Брат Хеннинг согласно наклонил голову, одновременно прикрывая лицо от новой волны пыли. Гроза подползла совсем уже близко, и, посоветовавшись со спутниками, рыцарь фон Тротта принял решение не ехать до городка Шваненбург, как предполагалось поначалу, а свернуть у ближайшей фольварка с тем, чтобы там переждать грозу, а то и вовсе заночевать. Делалось это ради Мартины Унгерн, сидевшей в возке с видом бледным и апатичным, невзирая на все попытки молодого ливонца ее развлечь. Девушку сопровождали служанка Кристина и Порциус Гиммель, но первая, забившись в угол, только вздрагивала при каждом ударе грома, а второй, плотнее надвинув шапку с наушниками, то и дело клевал носом. На коленях у него, прикрытая краем синей мантии, лежала продолговатая шкатулка красного дерева с вырезанным на крышке латинским изречением, и почтенный доктор даже во сне не отрывал от нее рук.

Один из кнехтов, высланных вперед, вскоре вернулся с хорошими известиями. Миновав небольшую рощицу, процессия выехала на ровное место. До леса оставалось не более мили, а все пространство перед ним занимало голое поле с возвышавшимися посередине постройками одинокого фольварка. Здесь от главной дороги отходила еще одна, достаточно широкая, чтобы на ней могли разминуться две едущие навстречу телеги, и с обеих сторон обсаженная невысокими кряжистыми дубами.

Когда повозки со скрипом стали заворачивать к фольварку, Мартина вдруг стремительно подалась к окну, расширенными глазами глядя в сторону рощи.

Уже совсем стемнело. Небо заволокло красноватой мутью, на западе сгущающейся в плотную клокочущую массу фиолетово-черных туч. Деревья казались темными аппликациями, вырезанными из бархата, по которому неверный свет зарниц вычерчивал ломаные линии. А под стеной деревьев, призрачно серея, стоял большой волк и, пригнув лобастую голову, провожал путешественников немигающим взглядом.

Мгновение, и дождь, обрушившись с неба подобно водопаду, скрыл и рощу, и поле, и далекий лес, окружив путешественников непроницаемой пеленой водяных струй, лупящих по земле с барабанной четкостью.

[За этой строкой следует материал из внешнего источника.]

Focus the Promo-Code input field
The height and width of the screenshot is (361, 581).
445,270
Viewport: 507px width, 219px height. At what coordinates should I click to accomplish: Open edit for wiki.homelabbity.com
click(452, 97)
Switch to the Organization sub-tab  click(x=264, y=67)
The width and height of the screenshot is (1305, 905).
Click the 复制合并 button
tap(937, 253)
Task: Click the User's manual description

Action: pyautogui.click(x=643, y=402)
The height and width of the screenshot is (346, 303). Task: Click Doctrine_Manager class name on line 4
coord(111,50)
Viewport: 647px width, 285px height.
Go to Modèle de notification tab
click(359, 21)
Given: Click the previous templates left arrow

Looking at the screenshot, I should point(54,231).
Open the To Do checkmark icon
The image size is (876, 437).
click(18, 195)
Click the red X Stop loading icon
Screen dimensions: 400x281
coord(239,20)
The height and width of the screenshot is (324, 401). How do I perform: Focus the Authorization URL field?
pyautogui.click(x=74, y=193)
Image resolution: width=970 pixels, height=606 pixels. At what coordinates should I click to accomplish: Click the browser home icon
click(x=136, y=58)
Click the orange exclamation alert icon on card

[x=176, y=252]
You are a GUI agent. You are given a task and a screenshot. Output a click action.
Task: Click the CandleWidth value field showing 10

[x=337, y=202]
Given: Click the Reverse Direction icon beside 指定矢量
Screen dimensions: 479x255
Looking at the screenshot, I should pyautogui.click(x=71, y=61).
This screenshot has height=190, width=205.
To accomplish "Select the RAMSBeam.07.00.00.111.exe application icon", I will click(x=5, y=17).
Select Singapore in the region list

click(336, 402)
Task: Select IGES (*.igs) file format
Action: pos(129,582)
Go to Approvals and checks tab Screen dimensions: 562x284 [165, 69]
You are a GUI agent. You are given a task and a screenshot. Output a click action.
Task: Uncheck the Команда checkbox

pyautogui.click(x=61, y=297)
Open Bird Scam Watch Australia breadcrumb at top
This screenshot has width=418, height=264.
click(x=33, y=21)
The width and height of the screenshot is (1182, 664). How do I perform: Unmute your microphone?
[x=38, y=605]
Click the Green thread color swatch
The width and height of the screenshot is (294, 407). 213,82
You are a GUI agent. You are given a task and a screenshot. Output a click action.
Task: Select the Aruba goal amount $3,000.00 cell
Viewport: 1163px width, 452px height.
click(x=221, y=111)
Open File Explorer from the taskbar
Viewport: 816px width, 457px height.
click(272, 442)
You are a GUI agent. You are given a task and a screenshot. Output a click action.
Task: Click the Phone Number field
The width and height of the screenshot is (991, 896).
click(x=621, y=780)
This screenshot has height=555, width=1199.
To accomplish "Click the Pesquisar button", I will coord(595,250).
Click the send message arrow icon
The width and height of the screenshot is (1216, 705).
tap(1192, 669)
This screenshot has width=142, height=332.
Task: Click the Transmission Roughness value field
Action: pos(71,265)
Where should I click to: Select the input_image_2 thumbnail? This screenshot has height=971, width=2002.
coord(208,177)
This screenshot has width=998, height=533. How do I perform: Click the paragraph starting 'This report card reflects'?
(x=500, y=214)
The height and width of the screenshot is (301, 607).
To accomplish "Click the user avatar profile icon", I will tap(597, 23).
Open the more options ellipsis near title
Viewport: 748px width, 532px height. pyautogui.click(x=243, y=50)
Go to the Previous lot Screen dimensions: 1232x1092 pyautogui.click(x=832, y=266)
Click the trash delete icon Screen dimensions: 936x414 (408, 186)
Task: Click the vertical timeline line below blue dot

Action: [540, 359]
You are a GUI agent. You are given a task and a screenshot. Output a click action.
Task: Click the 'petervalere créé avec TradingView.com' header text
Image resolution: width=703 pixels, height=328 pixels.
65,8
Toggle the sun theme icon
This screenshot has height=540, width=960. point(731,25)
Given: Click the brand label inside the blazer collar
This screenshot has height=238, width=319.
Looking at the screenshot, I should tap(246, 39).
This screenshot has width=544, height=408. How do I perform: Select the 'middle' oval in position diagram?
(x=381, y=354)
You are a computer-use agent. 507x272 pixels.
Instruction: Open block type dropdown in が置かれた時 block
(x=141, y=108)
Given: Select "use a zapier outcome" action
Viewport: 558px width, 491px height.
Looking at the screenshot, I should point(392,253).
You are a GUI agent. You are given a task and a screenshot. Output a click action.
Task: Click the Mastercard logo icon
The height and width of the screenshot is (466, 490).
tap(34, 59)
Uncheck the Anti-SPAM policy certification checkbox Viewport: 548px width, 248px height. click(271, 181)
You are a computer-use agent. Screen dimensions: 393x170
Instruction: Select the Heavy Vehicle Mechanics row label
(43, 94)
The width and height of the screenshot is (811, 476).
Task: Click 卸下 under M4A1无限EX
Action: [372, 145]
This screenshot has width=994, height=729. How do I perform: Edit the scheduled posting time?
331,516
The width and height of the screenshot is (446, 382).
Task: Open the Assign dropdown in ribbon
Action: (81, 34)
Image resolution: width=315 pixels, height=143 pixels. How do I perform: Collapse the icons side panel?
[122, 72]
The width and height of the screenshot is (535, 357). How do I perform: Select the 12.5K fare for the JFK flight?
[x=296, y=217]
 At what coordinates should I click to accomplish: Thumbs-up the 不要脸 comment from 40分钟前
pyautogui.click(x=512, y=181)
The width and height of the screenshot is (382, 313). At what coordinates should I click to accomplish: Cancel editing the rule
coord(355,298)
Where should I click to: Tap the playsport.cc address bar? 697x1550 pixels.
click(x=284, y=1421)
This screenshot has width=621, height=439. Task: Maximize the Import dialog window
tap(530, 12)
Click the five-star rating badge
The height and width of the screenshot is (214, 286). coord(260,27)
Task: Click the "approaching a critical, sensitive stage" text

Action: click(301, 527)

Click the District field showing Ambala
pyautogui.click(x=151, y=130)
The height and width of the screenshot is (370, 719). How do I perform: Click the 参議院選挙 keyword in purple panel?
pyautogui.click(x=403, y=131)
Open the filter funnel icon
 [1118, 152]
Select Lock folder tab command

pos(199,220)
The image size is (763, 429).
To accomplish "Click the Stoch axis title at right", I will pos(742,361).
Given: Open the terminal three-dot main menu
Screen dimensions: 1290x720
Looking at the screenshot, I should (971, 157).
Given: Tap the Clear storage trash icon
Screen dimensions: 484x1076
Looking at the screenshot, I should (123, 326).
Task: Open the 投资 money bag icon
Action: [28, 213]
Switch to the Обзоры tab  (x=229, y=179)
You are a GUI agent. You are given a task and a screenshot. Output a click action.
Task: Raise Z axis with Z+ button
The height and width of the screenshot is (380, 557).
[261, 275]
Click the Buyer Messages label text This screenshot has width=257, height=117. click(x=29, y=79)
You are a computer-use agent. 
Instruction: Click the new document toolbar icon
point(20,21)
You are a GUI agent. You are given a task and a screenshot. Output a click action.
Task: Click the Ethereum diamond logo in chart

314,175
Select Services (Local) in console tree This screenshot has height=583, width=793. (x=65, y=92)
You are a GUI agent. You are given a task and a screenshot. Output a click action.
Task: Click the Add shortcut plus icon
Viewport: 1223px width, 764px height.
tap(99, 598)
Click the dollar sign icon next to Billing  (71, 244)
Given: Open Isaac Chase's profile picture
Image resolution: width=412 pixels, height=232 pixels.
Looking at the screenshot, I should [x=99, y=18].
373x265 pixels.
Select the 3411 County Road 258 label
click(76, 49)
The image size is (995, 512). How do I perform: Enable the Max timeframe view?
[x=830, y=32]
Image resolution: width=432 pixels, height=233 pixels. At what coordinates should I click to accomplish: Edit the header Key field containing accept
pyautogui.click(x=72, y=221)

Тяжело дыша, Мартина откинулась на сидение и заметила, что доктор Порциус уже не спит, а с беспокойством смотрит в ту же сторону, что до этого она. Никто не произнес ни слова. Так в полном молчании они добрались до фольварка, где растревоженные дворохозяева, держа над головами гостей кожаные плащи, суетливо провели их в дом.

Брат Юрген подал дочери барона руку, помогая ей выбраться из возка. Следом возник Порциус Гиммель, на которого латыши поглядывали с явным страхом, а ливонцы с не меньшей подозрительностью – он по-прежнему бережно прижимал к себе шкатулку. Мартину со всем возможным почтением проводили через общую комнату в темный закуток, служивший хозяевам спальней. Здесь было душно и тепло, и хозяйка, полная немолодая латышка, запахивая на себе овчинную безрукавку, проскользнула мимо с кипой чистых простыней.

Сама девушка задержалась на пороге, зябко потирая руки. Промокший плащ она сняла, платье ее было сухим, но отчего-то Мартину била непрекращающаяся дрожь. Она молча поискала глазами доктора Порциуса – тот устраивался на скамье поближе к теплящемуся очагу. Мартина украдкой бросила взгляд на шкатулку, закусила губу и наконец перестала дрожать. На ее лице отразилась неприкрытая решимость, но этого никто не заметил, потому что через секунду девушка приблизилась к Гиммелю с таким робким и несчастным видом, что даже ливонцы поглядели на нее с сочувствием.